> **Texte fourni**:
La géolocalisation est un procédé qui permet de localiser un objet ou un individu à l’aide de ses coordonnées géographiques recueillies à l’aide d’un terminal type GPS ou téléphone mobile. Il existe plusieurs techniques de géolocalisation : par satellite, par GSM, par wi-fi…
Nombreux sont les employeurs qui ont recours à la géolocalisation à des fins diverses : productivité, économies de carburant ou de communications, sécurité…
La mise en place d’un système de géolocalisation suppose le traitement de données à caractère personnel concernant les salariés et doit donc répondre à certains critères, notamment est soumise à déclaration auprès de la CNIL Commission Nationale Informatique et Libertés.
Dans cette déclaration, l’employeur devra préciser les finalités du traitement, l’information des personnes concernées, la nature des données collectées, les destinataires des informations collectées et la durée de conservation des données collectées. Il convient de se référer à l’article 30 de la loi Informatique et Libertés du 6 janvier 1978.
Le défaut de déclaration rendrait inopposable le système de géolocalisation aux salariés.
L’employeur ne pourrait en aucun cas utiliser les données collectées à l’encontre de ses employés.
En outre, il s’exposerait à des sanctions pénales puisque l’article 226-16 du Code pénal prévoit que :
« Le fait, y compris par négligence, de procéder ou de faire procéder à des traitements de données à caractère personnel sans qu’aient été respectées les formalités préalables à leur mise en œuvre prévues par la loi est puni de cinq ans d’emprisonnement et de 300 000 Euros d’amende.
Est puni des mêmes peines le fait, y compris par négligence, de procéder ou de faire procéder à un traitement qui a fait l’objet de l’une des mesures prévues au 2° du I de l’article 45 de la loi n° 78-17 du 6 janvier 1978 relative à l’informatique, aux fichiers et aux libertés. »
La Cour de cassation a considéré, dans un arrêt du 6 avril 2004, qu’un employeur ne peut sanctionner un employé qui refuserait de se plier à la mise en œuvre d’un traitement de données à caractère personnel si ce traitement n’a pas été déclaré à la CNIL.

> **Enregistrements présentés**:

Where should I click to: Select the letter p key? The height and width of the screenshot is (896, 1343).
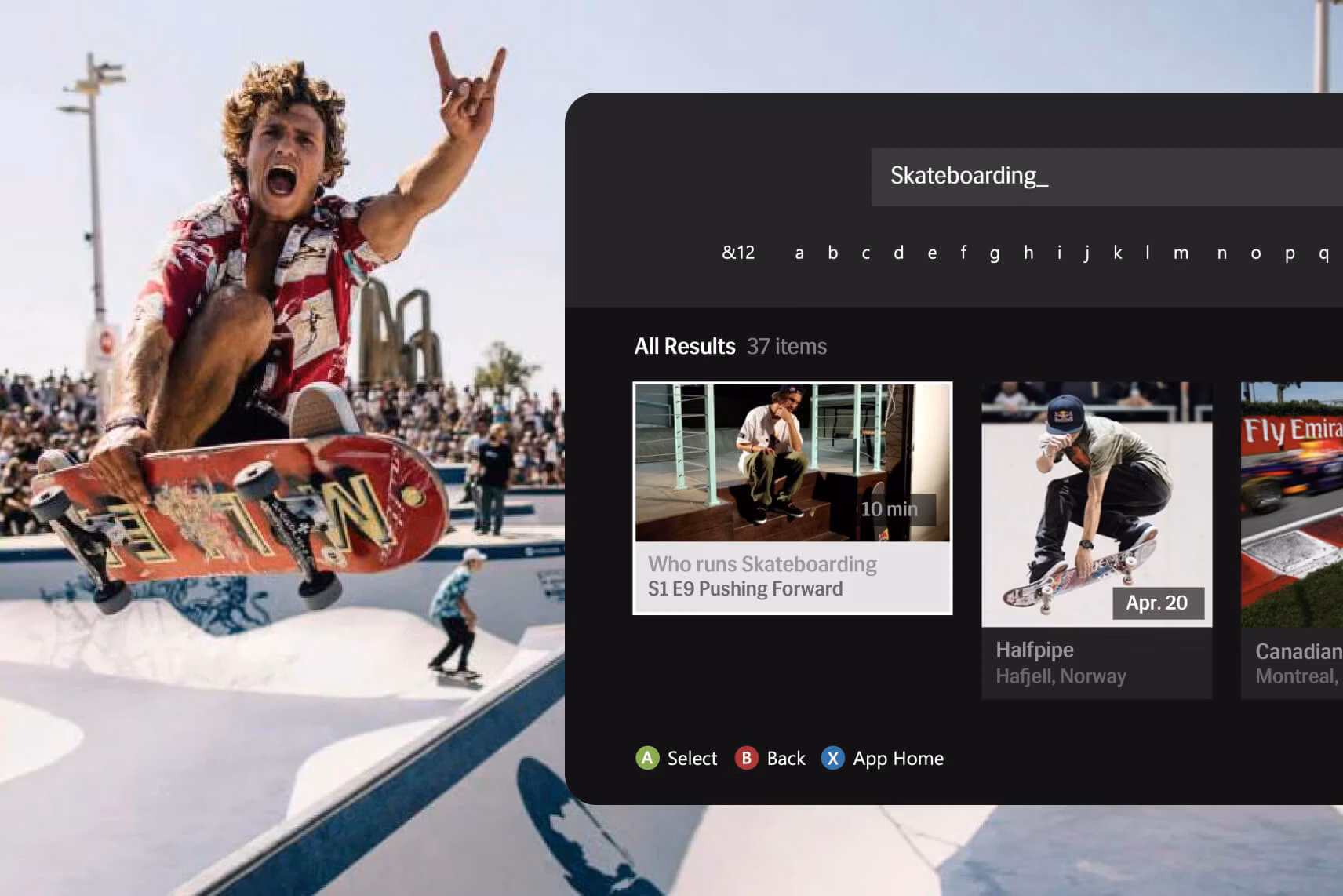pyautogui.click(x=1290, y=254)
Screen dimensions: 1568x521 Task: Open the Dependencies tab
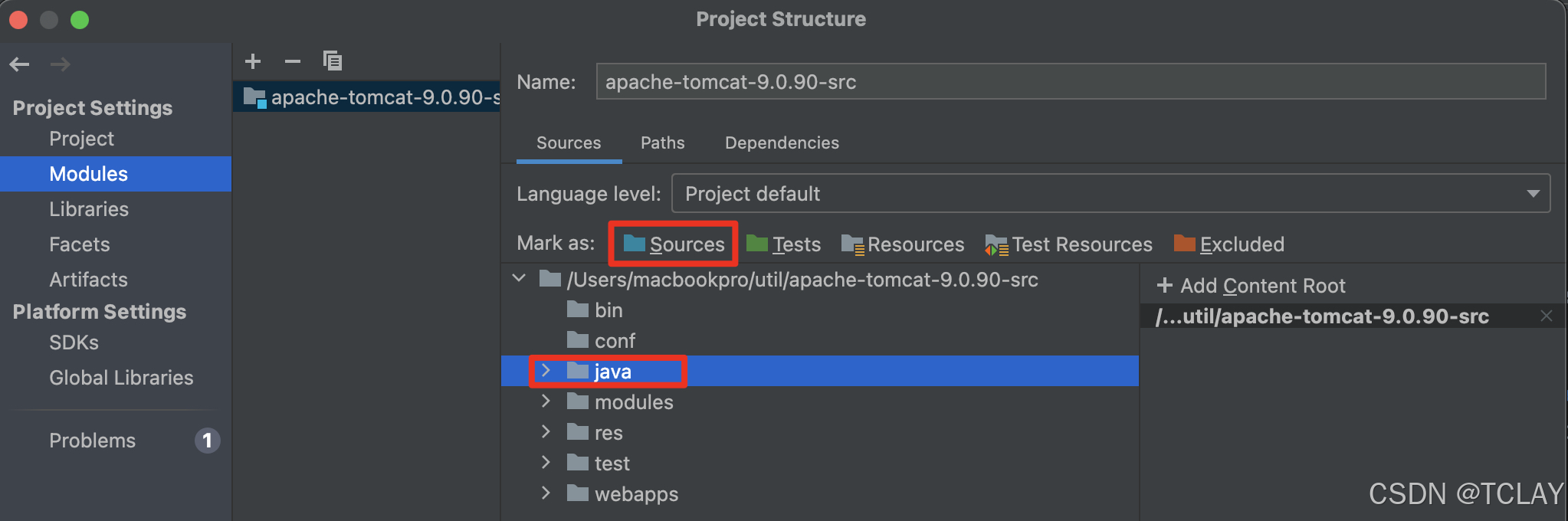pos(782,143)
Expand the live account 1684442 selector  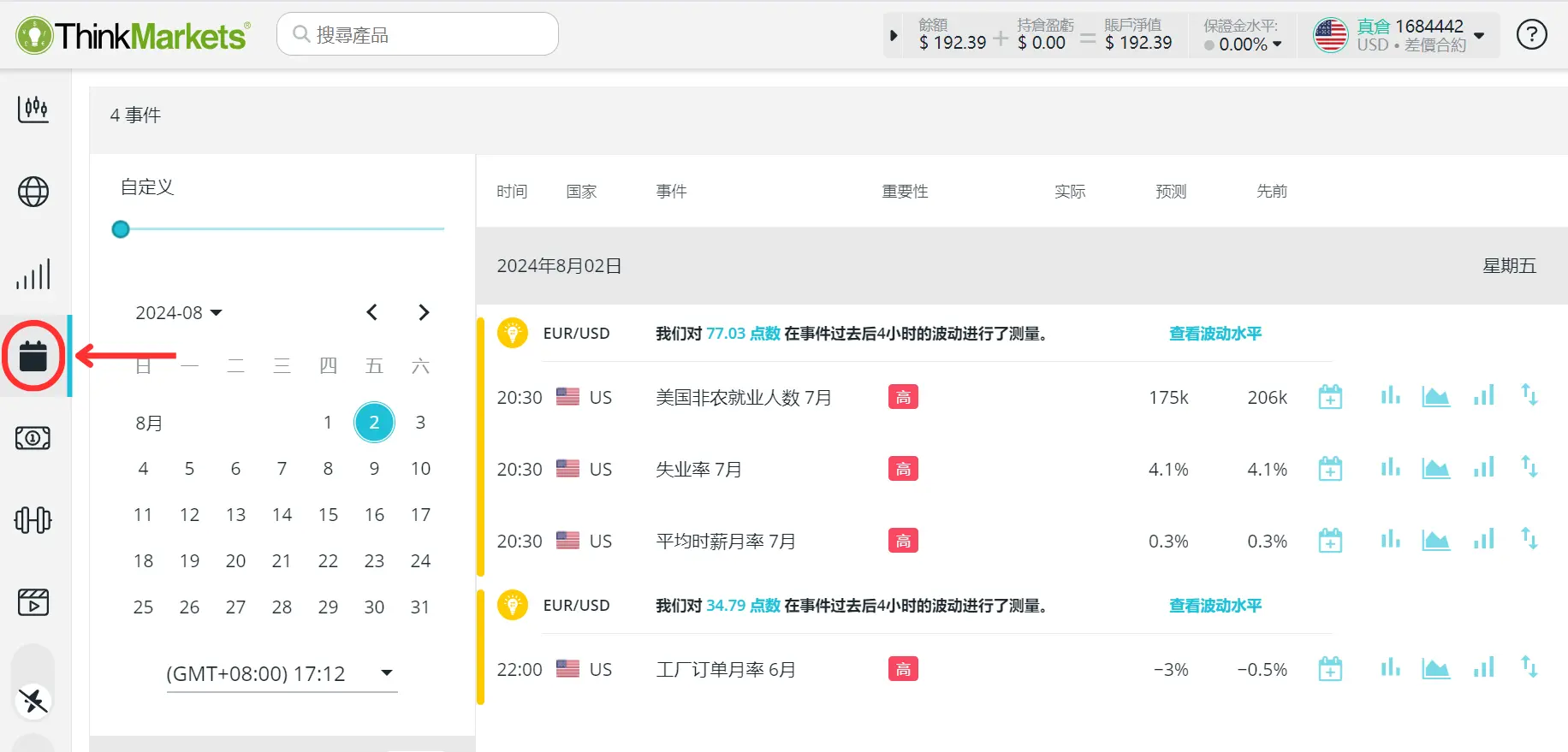(x=1478, y=35)
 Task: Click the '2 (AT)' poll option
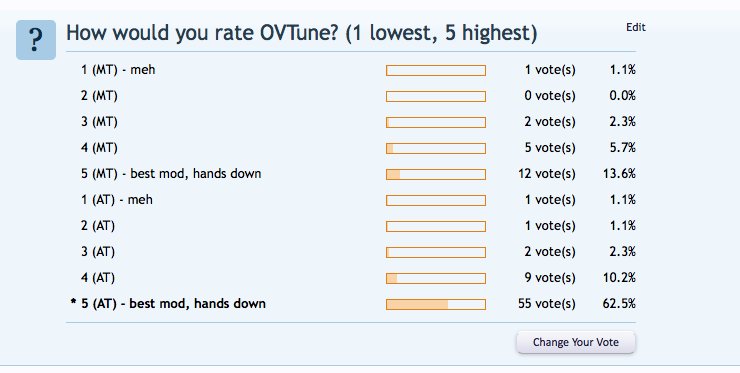click(98, 226)
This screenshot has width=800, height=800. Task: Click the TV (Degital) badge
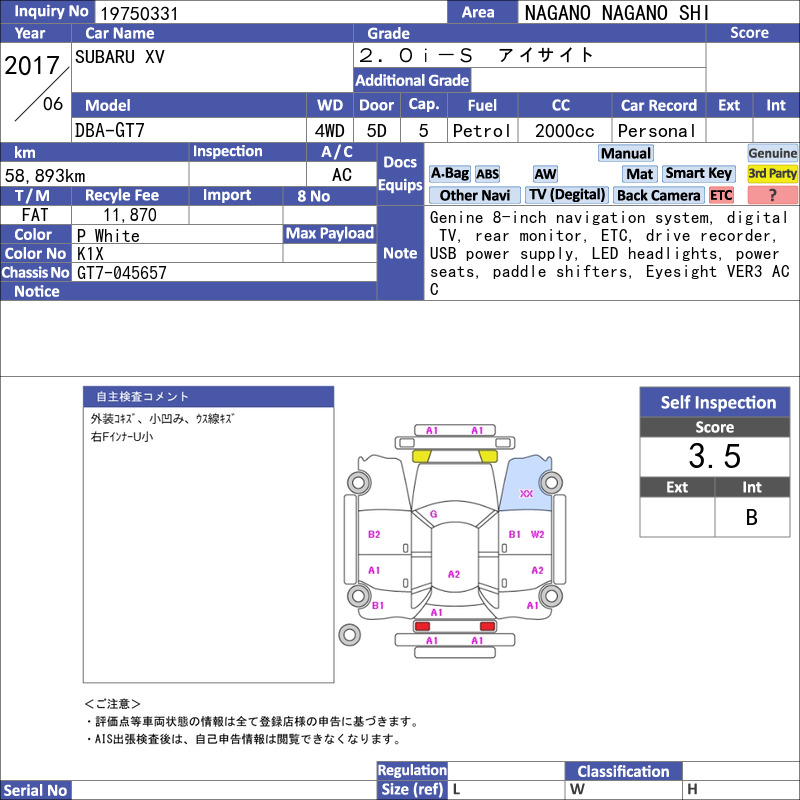coord(567,195)
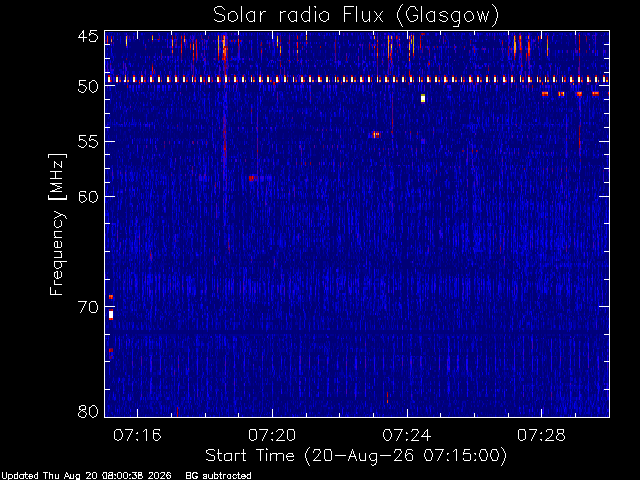Screen dimensions: 640x480
Task: Click the 'BG subtracted' note
Action: tap(218, 476)
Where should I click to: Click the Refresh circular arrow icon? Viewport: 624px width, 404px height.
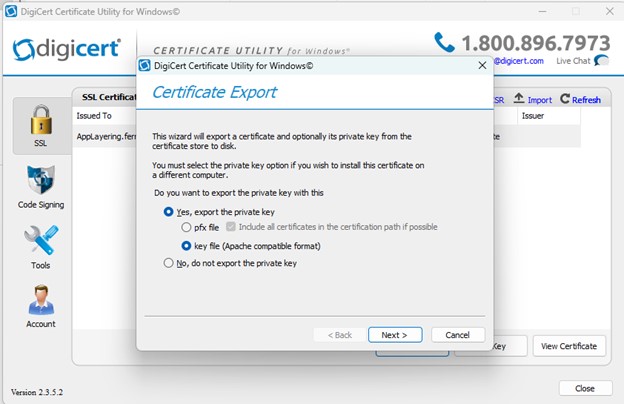click(565, 99)

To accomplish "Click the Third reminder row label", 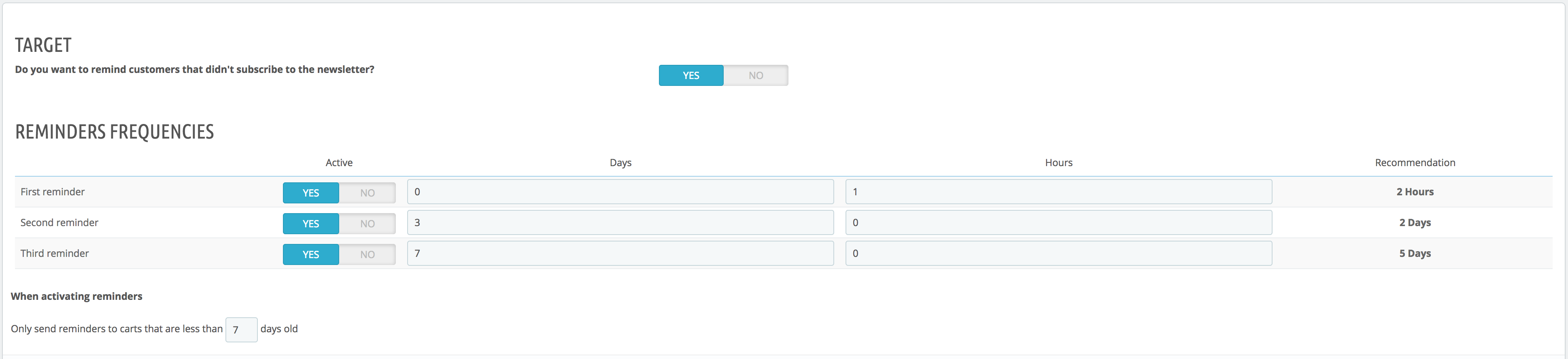I will tap(55, 254).
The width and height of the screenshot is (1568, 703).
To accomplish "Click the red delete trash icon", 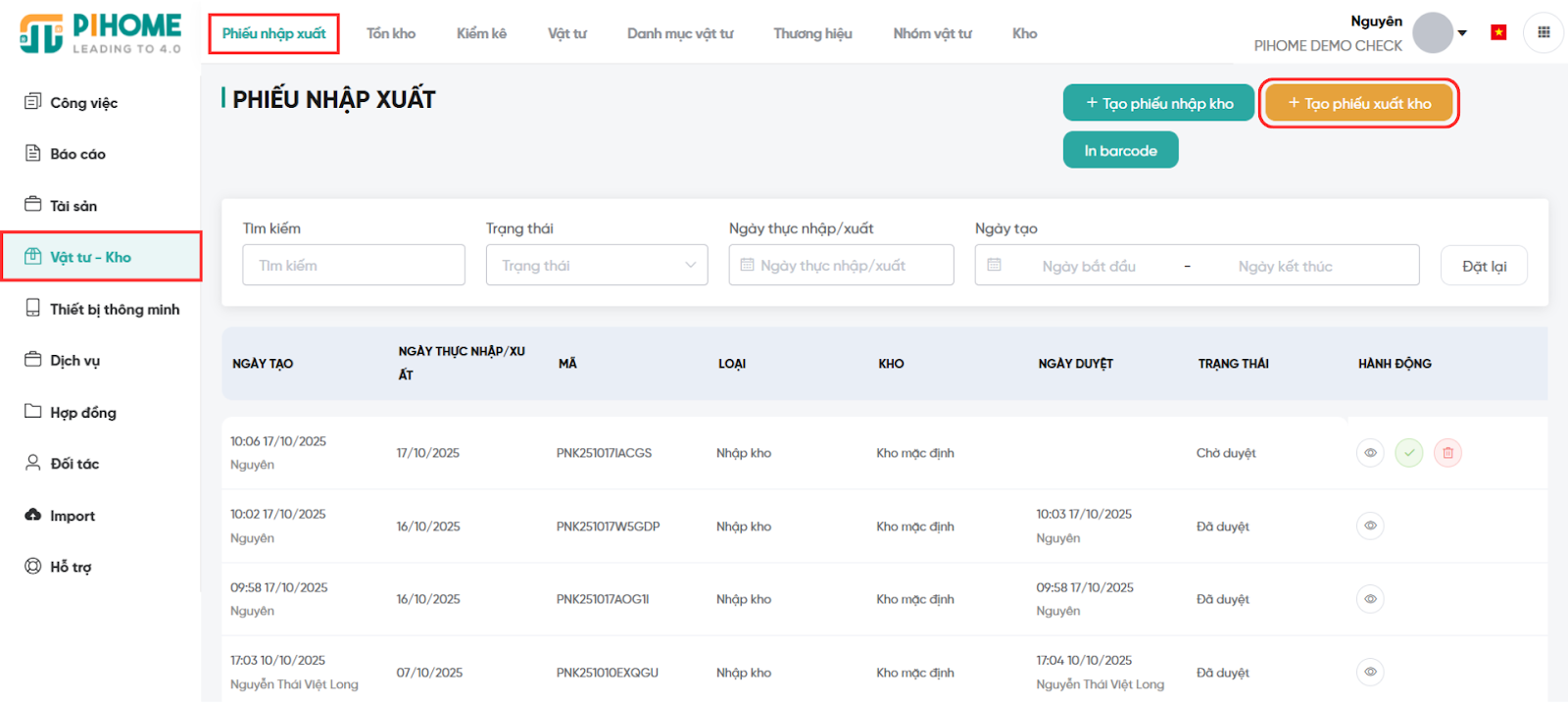I will [1447, 453].
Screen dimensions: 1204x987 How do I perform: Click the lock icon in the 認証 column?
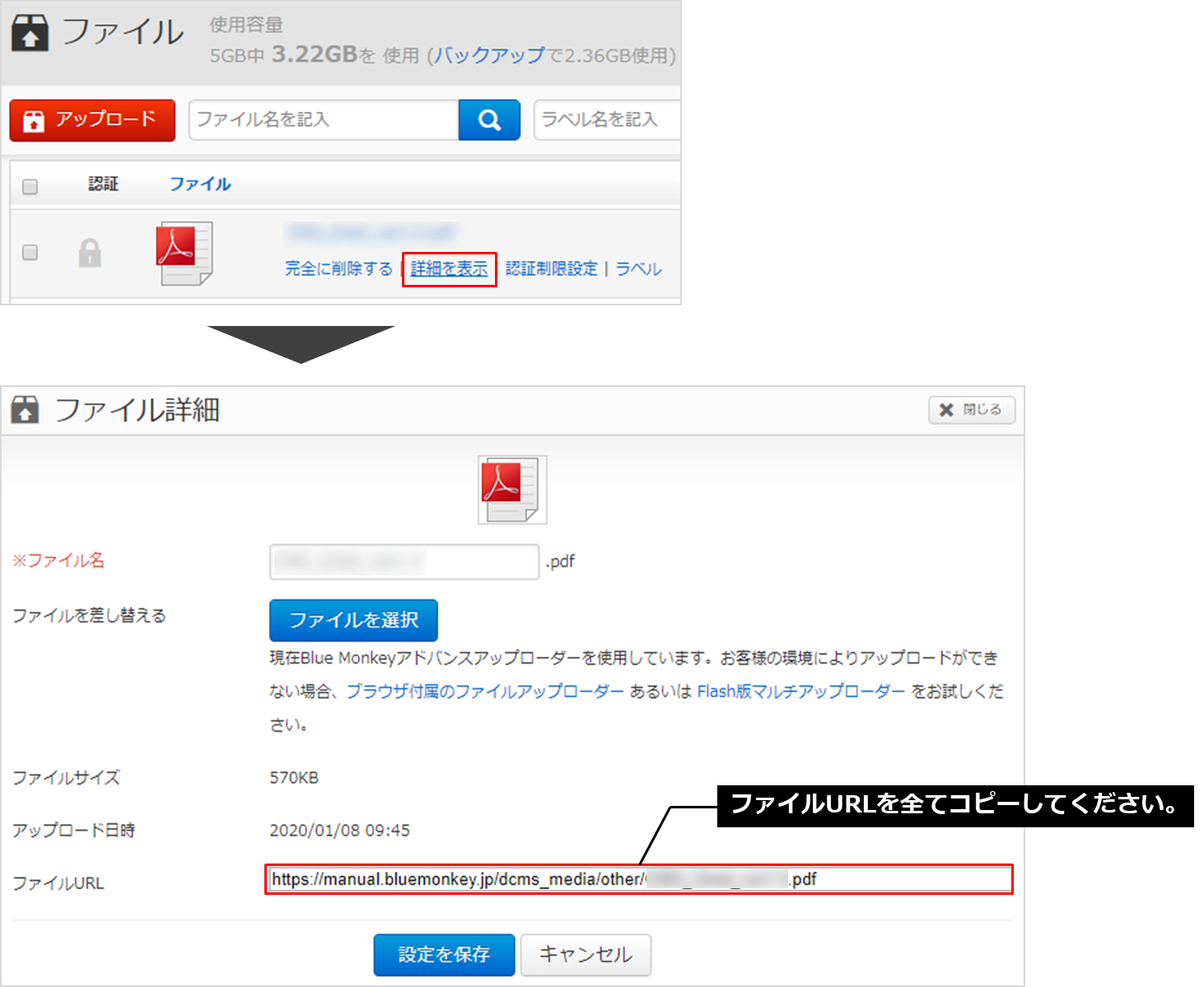point(91,254)
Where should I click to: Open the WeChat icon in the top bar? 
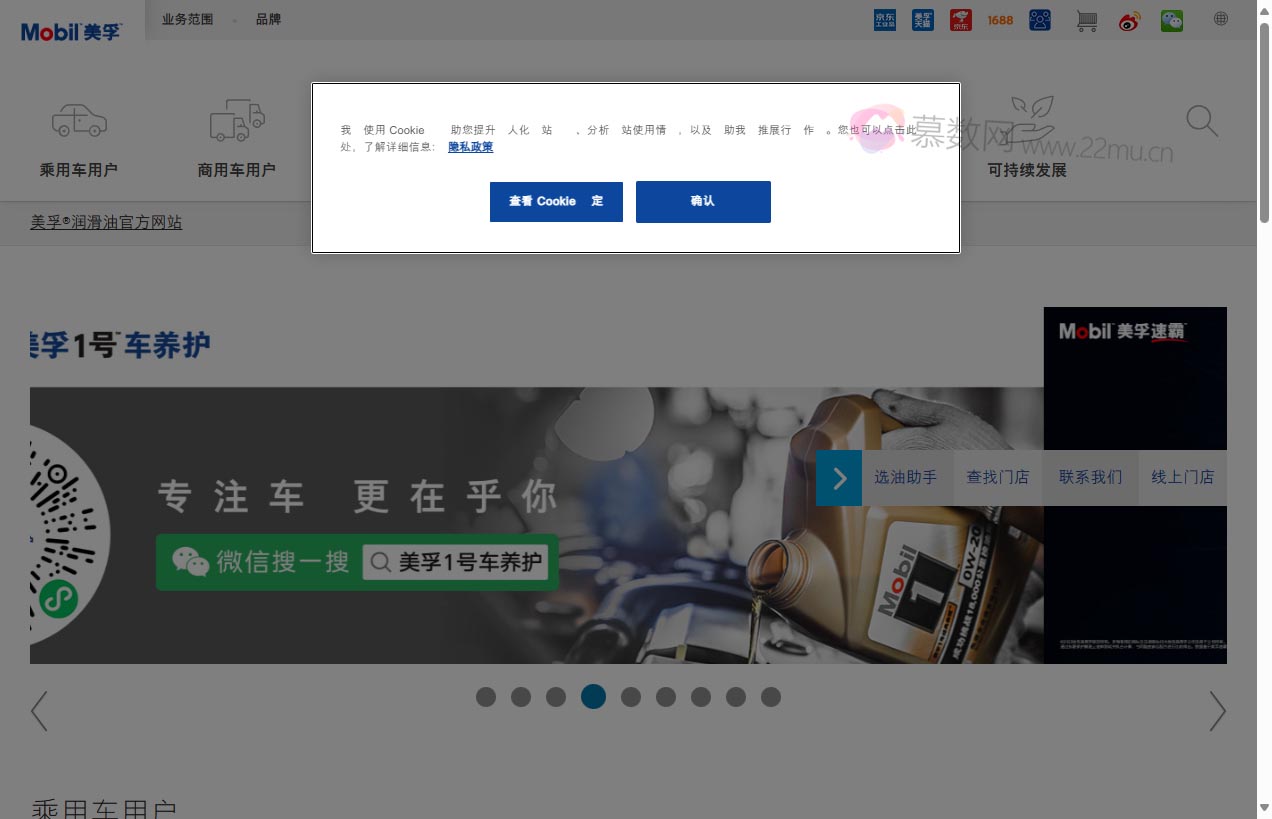click(x=1172, y=20)
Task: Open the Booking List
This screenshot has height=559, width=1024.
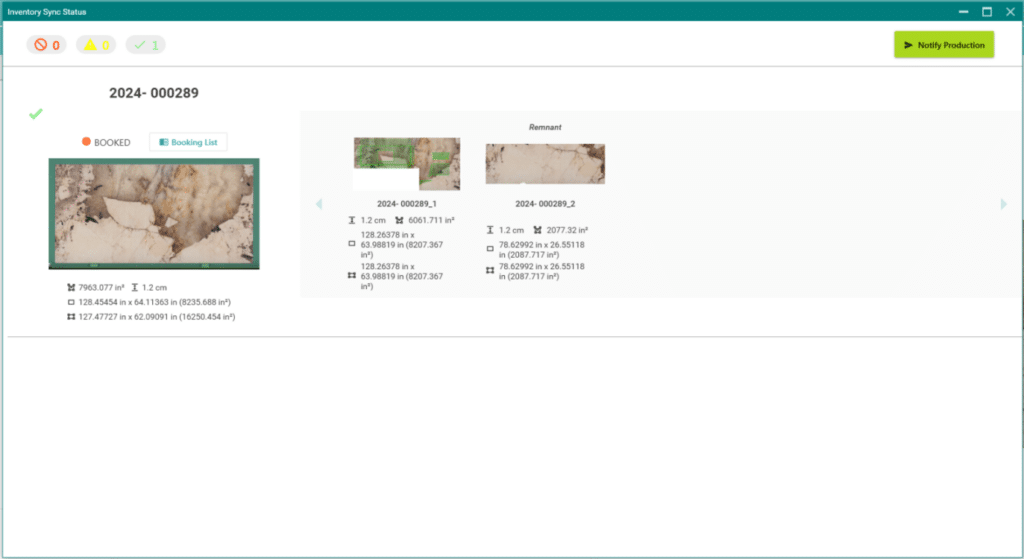Action: coord(188,142)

> **Travail à réaliser**:
Selon le texte sur la géolocalisation des salariés, quels points l'employeur doit-il préciser dans sa déclaration à la CNIL ? Énumérez-les tous.

> **Résultat ci-dessous**:
- les finalités du traitement
- l'information des personnes concernées
- la nature des données collectées
- les destinataires des informations collectées
- la durée de conservation des données collectées